(Collected data entries)

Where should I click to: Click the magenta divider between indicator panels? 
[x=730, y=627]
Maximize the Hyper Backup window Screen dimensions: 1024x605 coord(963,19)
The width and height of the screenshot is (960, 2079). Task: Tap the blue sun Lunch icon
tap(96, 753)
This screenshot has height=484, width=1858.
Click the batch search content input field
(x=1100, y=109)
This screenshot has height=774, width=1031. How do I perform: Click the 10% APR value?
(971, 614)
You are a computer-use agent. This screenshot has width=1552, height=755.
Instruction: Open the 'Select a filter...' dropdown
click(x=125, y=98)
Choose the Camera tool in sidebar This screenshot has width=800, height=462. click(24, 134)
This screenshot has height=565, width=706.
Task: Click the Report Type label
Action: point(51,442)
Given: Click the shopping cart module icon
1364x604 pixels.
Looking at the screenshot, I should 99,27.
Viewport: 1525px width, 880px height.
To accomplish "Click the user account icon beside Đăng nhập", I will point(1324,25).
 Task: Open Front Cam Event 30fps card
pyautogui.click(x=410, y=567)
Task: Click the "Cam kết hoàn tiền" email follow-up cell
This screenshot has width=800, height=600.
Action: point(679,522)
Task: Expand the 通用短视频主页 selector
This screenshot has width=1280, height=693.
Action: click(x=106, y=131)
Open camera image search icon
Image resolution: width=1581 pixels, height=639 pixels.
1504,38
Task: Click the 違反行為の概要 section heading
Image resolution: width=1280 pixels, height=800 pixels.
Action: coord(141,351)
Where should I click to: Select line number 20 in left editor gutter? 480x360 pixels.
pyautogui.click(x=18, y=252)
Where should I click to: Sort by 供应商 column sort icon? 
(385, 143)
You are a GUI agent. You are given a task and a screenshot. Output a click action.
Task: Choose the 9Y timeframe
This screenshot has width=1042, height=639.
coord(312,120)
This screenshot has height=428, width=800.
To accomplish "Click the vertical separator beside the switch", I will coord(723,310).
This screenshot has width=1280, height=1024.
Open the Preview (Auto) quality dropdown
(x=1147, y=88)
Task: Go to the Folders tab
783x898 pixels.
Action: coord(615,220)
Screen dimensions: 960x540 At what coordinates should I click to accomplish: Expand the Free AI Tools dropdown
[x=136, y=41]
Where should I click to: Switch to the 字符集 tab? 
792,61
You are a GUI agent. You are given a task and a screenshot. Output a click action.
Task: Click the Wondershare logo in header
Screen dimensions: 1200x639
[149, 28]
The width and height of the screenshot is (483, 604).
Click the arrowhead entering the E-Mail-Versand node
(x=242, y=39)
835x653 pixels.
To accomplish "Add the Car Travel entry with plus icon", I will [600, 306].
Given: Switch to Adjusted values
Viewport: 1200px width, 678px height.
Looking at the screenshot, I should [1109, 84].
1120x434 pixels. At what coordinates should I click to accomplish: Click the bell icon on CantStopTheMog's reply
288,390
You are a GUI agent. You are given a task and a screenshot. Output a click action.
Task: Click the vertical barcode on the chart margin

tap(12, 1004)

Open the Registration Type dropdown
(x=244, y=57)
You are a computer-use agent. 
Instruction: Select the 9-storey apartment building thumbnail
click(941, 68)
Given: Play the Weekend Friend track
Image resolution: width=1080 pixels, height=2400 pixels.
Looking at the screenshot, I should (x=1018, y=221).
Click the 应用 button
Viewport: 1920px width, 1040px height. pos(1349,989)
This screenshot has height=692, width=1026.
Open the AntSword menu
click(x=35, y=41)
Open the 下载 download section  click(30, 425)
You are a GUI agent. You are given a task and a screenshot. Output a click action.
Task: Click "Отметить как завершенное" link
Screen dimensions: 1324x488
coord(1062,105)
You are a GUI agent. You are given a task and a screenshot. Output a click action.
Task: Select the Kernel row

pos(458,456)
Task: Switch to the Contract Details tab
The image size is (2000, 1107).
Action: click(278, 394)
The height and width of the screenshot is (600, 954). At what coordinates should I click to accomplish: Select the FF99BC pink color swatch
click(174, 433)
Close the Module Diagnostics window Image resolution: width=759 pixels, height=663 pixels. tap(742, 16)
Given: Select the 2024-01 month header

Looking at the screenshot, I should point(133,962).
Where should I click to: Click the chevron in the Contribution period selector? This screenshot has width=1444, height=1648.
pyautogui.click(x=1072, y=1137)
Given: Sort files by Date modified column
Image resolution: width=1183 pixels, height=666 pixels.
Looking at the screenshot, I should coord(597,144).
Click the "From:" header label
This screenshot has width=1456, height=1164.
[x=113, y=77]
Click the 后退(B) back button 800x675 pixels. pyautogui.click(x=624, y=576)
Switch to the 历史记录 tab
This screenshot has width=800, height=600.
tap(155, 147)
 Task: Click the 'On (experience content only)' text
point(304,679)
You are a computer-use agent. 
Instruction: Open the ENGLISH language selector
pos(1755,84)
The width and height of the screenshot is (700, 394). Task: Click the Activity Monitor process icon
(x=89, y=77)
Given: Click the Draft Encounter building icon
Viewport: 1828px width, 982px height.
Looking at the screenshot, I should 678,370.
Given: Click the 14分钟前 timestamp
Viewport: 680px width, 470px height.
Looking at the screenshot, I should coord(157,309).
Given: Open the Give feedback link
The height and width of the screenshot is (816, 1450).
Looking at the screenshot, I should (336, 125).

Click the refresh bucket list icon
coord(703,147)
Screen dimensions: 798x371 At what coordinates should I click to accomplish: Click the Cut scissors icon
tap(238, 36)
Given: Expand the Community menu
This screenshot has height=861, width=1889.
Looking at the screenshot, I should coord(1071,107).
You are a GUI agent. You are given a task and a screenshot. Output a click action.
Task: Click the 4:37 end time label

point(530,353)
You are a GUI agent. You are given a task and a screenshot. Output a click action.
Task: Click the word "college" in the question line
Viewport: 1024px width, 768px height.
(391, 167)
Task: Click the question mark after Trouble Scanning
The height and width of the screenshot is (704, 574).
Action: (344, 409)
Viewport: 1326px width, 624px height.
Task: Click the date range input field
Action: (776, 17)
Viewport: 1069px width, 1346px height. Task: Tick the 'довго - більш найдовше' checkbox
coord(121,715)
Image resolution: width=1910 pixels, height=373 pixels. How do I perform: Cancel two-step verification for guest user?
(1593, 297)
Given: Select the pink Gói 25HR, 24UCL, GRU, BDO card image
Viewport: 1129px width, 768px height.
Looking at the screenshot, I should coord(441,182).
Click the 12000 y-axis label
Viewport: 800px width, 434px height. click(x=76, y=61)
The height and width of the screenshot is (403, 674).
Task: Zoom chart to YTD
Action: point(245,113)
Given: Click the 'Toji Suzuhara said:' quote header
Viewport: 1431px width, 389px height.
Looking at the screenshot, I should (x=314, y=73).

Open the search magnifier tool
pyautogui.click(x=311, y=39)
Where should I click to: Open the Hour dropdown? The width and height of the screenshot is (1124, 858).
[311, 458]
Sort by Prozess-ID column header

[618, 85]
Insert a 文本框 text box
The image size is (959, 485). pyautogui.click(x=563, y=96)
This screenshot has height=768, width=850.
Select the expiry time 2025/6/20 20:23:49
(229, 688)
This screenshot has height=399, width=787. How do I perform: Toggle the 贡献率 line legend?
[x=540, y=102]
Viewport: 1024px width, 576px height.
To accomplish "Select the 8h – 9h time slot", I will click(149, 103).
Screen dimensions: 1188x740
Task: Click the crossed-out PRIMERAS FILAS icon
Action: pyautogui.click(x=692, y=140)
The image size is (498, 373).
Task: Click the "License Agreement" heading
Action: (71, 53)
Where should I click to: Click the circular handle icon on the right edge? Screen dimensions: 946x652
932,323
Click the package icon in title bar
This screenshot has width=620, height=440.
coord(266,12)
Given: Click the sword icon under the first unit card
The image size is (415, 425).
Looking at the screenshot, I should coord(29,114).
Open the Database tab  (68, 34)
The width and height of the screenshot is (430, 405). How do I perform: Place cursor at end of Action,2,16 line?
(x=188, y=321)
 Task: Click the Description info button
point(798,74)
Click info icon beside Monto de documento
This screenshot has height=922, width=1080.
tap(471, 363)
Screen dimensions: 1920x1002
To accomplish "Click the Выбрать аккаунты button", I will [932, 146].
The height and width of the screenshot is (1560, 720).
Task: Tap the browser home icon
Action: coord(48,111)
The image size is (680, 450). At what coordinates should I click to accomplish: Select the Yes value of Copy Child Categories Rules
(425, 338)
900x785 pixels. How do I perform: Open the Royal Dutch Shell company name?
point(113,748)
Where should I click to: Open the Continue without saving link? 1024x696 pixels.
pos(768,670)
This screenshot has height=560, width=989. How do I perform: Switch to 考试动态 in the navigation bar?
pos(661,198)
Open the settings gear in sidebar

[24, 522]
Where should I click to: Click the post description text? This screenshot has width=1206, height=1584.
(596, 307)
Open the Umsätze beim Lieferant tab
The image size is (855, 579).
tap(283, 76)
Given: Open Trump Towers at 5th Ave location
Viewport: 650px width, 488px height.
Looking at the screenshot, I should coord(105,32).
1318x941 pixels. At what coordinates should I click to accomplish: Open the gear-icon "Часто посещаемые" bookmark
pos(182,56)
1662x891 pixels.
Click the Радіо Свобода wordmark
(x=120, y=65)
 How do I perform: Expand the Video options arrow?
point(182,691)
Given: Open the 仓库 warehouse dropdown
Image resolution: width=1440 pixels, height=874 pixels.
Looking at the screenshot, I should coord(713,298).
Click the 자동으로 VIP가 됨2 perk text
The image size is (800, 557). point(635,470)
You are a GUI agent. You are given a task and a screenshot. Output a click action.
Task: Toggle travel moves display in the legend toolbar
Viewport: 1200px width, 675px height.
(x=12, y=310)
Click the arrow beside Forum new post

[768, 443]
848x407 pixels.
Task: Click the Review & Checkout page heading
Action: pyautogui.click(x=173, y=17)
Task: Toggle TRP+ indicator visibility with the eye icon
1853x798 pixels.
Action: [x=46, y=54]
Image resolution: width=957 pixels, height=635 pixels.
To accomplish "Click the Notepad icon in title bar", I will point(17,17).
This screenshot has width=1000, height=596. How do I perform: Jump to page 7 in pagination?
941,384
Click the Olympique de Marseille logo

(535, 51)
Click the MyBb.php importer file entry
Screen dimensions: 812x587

### Aim of the task
Note every line of the records that holds the word "section", and copy it.

### Response to the task
Task: Click the 違反行為の概要 section heading
Open the 下载 download section  click(30, 425)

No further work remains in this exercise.